[Your task] Scale the click coordinates in the answers of the rows below by 1.85, rounding each result to a whole number with halves rounded up. Rewrite every line, requests included, leave the pictures out, and keep all other numbers unchanged.

* Begin *

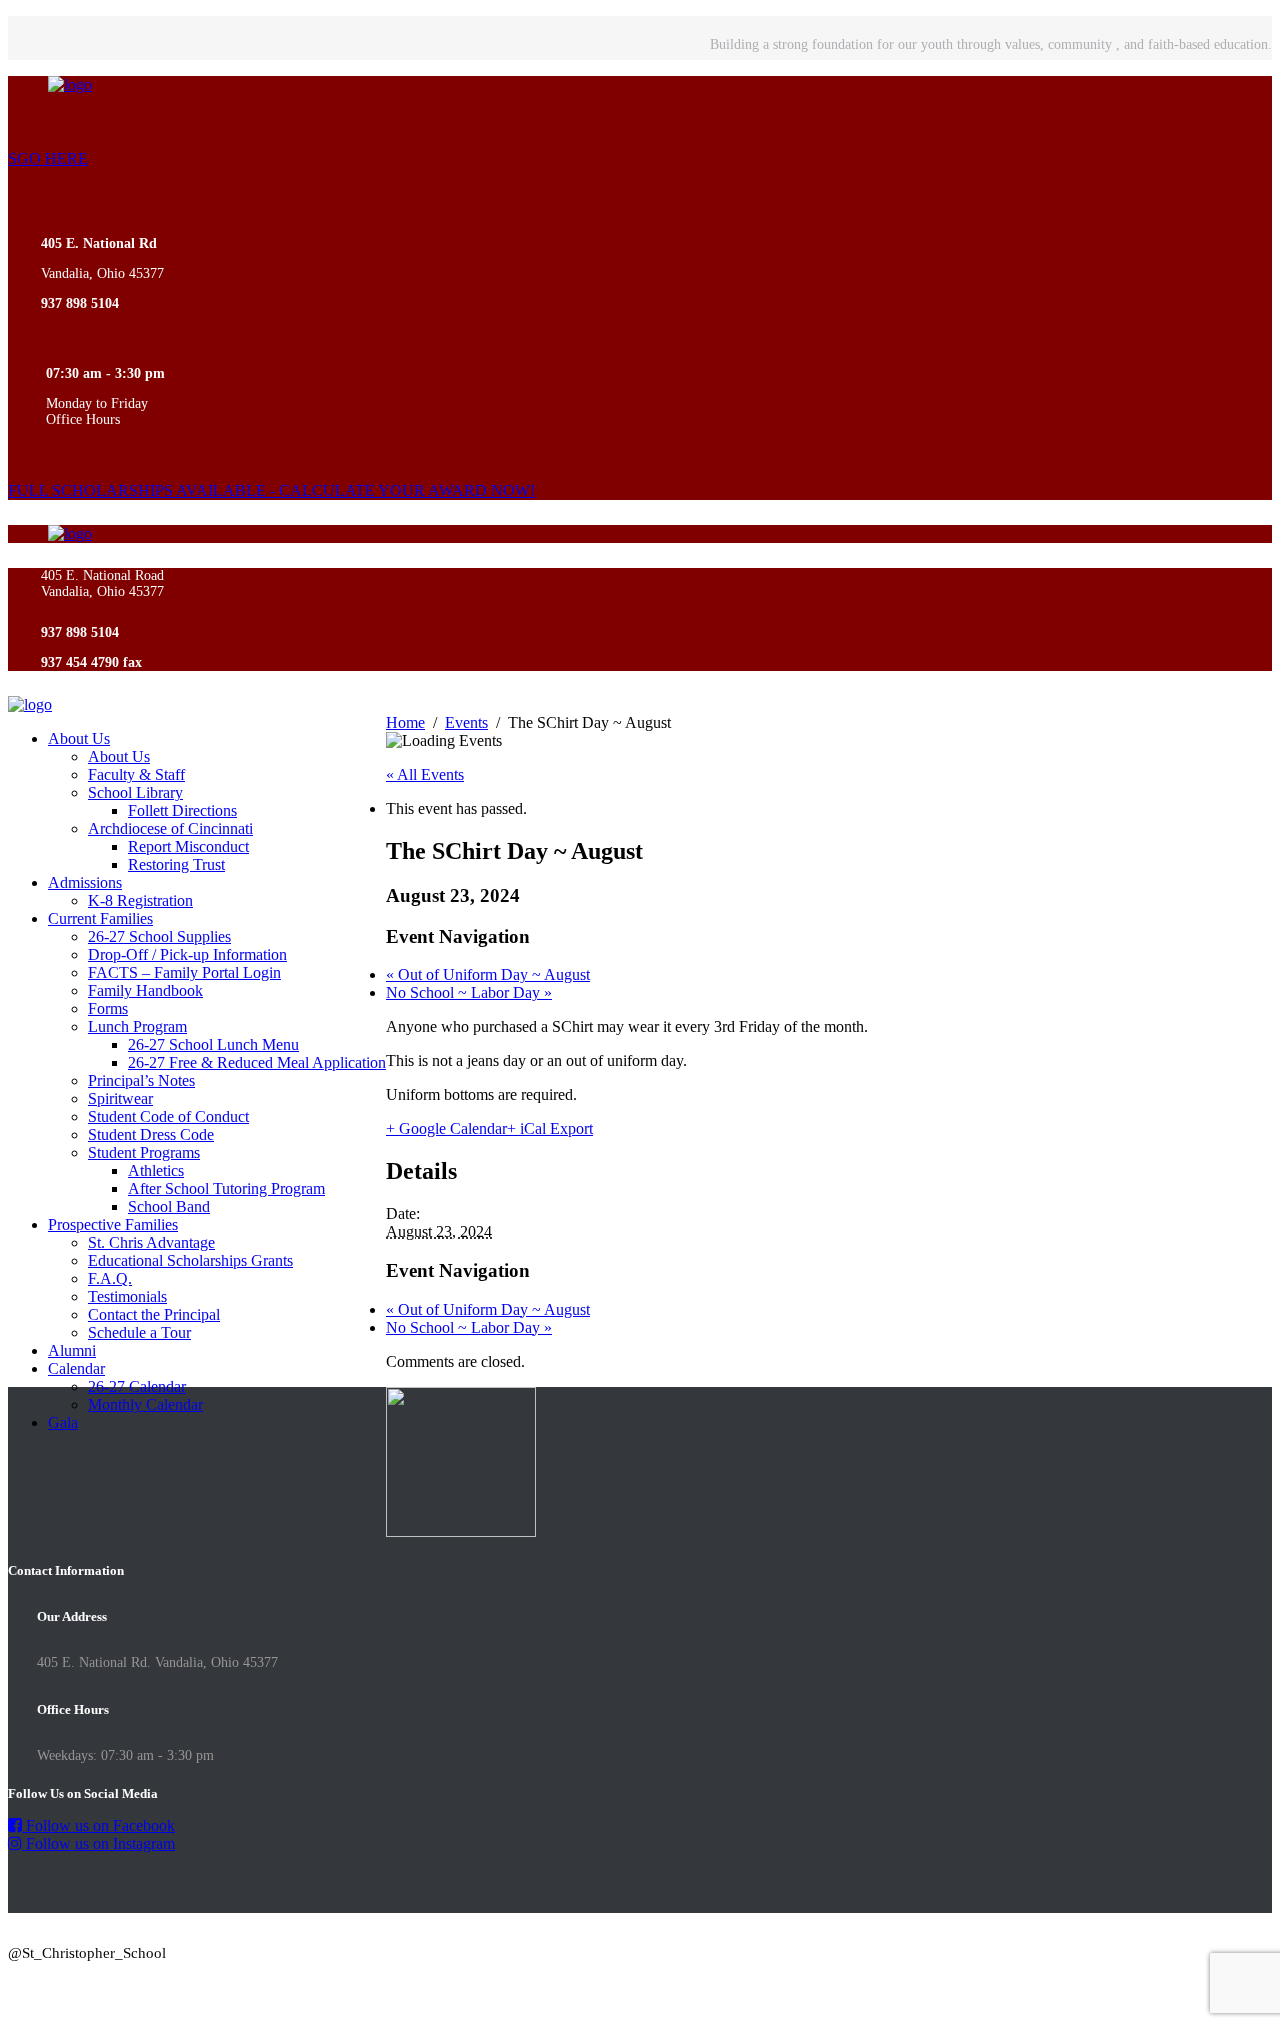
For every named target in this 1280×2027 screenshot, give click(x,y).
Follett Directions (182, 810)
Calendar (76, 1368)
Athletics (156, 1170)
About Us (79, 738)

* End *

[Answer below]
For every named target in this 1280×2027 screenshot, give click(x,y).
Follett Directions (337, 1499)
Calendar (141, 2531)
Athletics (289, 2165)
About Us (146, 1365)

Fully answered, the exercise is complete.